[Study material]
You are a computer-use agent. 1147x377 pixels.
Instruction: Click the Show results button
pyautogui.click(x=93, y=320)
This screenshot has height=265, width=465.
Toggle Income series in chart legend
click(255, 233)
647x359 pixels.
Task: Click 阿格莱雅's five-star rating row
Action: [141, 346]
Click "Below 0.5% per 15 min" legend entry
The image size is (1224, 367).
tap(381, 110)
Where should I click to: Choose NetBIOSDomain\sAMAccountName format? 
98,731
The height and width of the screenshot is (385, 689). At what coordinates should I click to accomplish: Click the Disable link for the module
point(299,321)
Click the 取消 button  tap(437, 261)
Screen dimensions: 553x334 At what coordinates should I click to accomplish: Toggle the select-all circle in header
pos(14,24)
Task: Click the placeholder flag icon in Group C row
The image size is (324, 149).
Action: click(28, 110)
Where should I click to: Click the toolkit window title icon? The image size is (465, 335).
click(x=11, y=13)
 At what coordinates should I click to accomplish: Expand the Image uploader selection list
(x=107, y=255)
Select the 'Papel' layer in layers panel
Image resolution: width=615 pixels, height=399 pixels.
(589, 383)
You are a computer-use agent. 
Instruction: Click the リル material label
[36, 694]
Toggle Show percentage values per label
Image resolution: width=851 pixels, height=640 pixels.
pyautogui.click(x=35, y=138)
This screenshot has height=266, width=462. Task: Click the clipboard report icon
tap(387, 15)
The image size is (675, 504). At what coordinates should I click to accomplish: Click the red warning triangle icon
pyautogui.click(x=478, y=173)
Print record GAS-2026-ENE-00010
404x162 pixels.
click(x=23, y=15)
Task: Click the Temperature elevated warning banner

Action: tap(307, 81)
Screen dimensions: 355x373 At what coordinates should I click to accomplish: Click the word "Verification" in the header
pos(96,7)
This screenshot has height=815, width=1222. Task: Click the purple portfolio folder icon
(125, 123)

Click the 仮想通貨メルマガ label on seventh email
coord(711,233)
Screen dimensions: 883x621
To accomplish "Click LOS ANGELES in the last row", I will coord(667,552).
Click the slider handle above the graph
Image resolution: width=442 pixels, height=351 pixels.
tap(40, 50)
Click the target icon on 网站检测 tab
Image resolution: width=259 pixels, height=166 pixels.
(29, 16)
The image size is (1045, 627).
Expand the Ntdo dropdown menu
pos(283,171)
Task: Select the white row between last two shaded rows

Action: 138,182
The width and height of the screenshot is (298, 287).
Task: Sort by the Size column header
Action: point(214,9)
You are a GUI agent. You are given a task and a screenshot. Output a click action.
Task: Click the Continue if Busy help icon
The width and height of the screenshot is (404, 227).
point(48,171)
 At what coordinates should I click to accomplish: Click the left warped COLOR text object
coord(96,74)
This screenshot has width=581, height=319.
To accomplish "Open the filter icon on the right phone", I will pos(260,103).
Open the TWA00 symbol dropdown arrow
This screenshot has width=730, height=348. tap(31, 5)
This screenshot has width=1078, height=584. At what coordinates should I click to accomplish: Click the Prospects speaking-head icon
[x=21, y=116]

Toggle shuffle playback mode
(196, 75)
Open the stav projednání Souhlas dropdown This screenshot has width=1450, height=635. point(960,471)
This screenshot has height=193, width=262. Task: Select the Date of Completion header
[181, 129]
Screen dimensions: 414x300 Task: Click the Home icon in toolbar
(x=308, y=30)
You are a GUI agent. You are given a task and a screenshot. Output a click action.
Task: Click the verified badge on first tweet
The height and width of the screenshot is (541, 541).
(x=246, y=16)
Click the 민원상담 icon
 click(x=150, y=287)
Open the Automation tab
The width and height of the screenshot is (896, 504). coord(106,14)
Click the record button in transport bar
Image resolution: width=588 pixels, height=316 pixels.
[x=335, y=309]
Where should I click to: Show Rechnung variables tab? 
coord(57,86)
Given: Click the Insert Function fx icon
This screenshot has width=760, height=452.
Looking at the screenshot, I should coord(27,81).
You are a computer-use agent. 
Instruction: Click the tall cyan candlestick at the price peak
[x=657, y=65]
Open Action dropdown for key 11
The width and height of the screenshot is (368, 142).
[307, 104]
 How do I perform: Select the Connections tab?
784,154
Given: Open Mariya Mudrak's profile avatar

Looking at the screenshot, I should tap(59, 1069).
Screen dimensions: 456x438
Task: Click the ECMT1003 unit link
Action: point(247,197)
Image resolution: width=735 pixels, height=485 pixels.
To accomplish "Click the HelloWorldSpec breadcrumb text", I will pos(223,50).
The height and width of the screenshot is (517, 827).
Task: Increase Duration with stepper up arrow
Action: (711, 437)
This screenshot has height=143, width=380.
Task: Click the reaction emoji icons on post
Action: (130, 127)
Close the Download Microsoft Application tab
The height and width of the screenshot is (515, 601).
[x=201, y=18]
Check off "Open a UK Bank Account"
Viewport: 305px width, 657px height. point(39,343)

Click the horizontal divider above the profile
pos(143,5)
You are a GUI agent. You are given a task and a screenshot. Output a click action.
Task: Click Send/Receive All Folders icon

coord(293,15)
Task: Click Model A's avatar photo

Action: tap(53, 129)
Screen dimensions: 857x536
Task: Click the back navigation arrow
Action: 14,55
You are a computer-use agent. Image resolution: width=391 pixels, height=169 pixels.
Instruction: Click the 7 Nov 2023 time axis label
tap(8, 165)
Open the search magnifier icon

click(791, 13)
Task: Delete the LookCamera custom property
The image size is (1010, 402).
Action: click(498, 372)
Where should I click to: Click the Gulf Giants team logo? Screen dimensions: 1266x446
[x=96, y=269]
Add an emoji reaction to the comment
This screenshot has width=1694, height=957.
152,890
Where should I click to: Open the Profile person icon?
[/Study material]
Problem details | Could you repeat every record above exactly as it is written?

Answer space |
You are a computer-use agent. 1147x377 pixels.
Instruction: Click the Show results button
pyautogui.click(x=93, y=320)
This screenshot has height=265, width=465.
Toggle Income series in chart legend
click(255, 233)
647x359 pixels.
Task: Click 阿格莱雅's five-star rating row
Action: [141, 346]
Click "Below 0.5% per 15 min" legend entry
The image size is (1224, 367).
tap(381, 110)
Where should I click to: Choose NetBIOSDomain\sAMAccountName format? 
98,731
The height and width of the screenshot is (385, 689). At what coordinates should I click to accomplish: Click the Disable link for the module
point(299,321)
Click the 取消 button  tap(437, 261)
Screen dimensions: 553x334 At what coordinates should I click to accomplish: Toggle the select-all circle in header
pos(14,24)
Task: Click the placeholder flag icon in Group C row
The image size is (324, 149).
Action: click(28, 110)
Where should I click to: Click the toolkit window title icon? The image size is (465, 335).
click(x=11, y=13)
 At what coordinates should I click to accomplish: Expand the Image uploader selection list
(x=107, y=255)
Select the 'Papel' layer in layers panel
Image resolution: width=615 pixels, height=399 pixels.
(589, 383)
You are a computer-use agent. 
Instruction: Click the リル material label
[36, 694]
Toggle Show percentage values per label
Image resolution: width=851 pixels, height=640 pixels.
pyautogui.click(x=35, y=138)
This screenshot has height=266, width=462. Task: Click the clipboard report icon
tap(387, 15)
The image size is (675, 504). At what coordinates should I click to accomplish: Click the red warning triangle icon
pyautogui.click(x=478, y=173)
Print record GAS-2026-ENE-00010
404x162 pixels.
click(x=23, y=15)
Task: Click the Temperature elevated warning banner

Action: tap(307, 81)
Screen dimensions: 355x373 At what coordinates should I click to accomplish: Click the word "Verification" in the header
pos(96,7)
This screenshot has height=815, width=1222. Task: Click the purple portfolio folder icon
(125, 123)

Click the 仮想通貨メルマガ label on seventh email
coord(711,233)
Screen dimensions: 883x621
To accomplish "Click LOS ANGELES in the last row", I will coord(667,552).
Click the slider handle above the graph
Image resolution: width=442 pixels, height=351 pixels.
tap(40, 50)
Click the target icon on 网站检测 tab
Image resolution: width=259 pixels, height=166 pixels.
(29, 16)
The image size is (1045, 627).
Expand the Ntdo dropdown menu
pos(283,171)
Task: Select the white row between last two shaded rows

Action: 138,182
The width and height of the screenshot is (298, 287).
Task: Sort by the Size column header
Action: point(214,9)
You are a GUI agent. You are given a task and a screenshot. Output a click action.
Task: Click the Continue if Busy help icon
The width and height of the screenshot is (404, 227).
point(48,171)
 At what coordinates should I click to accomplish: Click the left warped COLOR text object
coord(96,74)
This screenshot has width=581, height=319.
To accomplish "Open the filter icon on the right phone", I will pos(260,103).
Open the TWA00 symbol dropdown arrow
This screenshot has width=730, height=348. tap(31, 5)
This screenshot has width=1078, height=584. At what coordinates should I click to accomplish: Click the Prospects speaking-head icon
[x=21, y=116]

Toggle shuffle playback mode
(196, 75)
Open the stav projednání Souhlas dropdown This screenshot has width=1450, height=635. point(960,471)
This screenshot has height=193, width=262. Task: Select the Date of Completion header
[181, 129]
Screen dimensions: 414x300 Task: Click the Home icon in toolbar
(x=308, y=30)
You are a GUI agent. You are given a task and a screenshot. Output a click action.
Task: Click the verified badge on first tweet
The height and width of the screenshot is (541, 541).
(x=246, y=16)
Click the 민원상담 icon
 click(x=150, y=287)
Open the Automation tab
The width and height of the screenshot is (896, 504). coord(106,14)
Click the record button in transport bar
Image resolution: width=588 pixels, height=316 pixels.
[x=335, y=309]
Where should I click to: Show Rechnung variables tab? 
coord(57,86)
Given: Click the Insert Function fx icon
This screenshot has width=760, height=452.
Looking at the screenshot, I should coord(27,81).
You are a computer-use agent. 
Instruction: Click the tall cyan candlestick at the price peak
[x=657, y=65]
Open Action dropdown for key 11
The width and height of the screenshot is (368, 142).
[307, 104]
 How do I perform: Select the Connections tab?
784,154
Given: Open Mariya Mudrak's profile avatar

Looking at the screenshot, I should tap(59, 1069).
Screen dimensions: 456x438
Task: Click the ECMT1003 unit link
Action: point(247,197)
Image resolution: width=735 pixels, height=485 pixels.
To accomplish "Click the HelloWorldSpec breadcrumb text", I will pos(223,50).
The height and width of the screenshot is (517, 827).
Task: Increase Duration with stepper up arrow
Action: (711, 437)
This screenshot has height=143, width=380.
Task: Click the reaction emoji icons on post
Action: (130, 127)
Close the Download Microsoft Application tab
The height and width of the screenshot is (515, 601).
[x=201, y=18]
Check off "Open a UK Bank Account"
Viewport: 305px width, 657px height. point(39,343)

Click the horizontal divider above the profile
pos(143,5)
You are a GUI agent. You are given a task and a screenshot. Output a click action.
Task: Click Send/Receive All Folders icon

coord(293,15)
Task: Click Model A's avatar photo

Action: tap(53, 129)
Screen dimensions: 857x536
Task: Click the back navigation arrow
Action: 14,55
You are a computer-use agent. Image resolution: width=391 pixels, height=169 pixels.
Instruction: Click the 7 Nov 2023 time axis label
tap(8, 165)
Open the search magnifier icon

click(791, 13)
Task: Delete the LookCamera custom property
The image size is (1010, 402).
Action: click(498, 372)
Where should I click to: Click the Gulf Giants team logo? Screen dimensions: 1266x446
[x=96, y=269]
Add an emoji reaction to the comment
This screenshot has width=1694, height=957.
152,890
Where should I click to: Open the Profile person icon?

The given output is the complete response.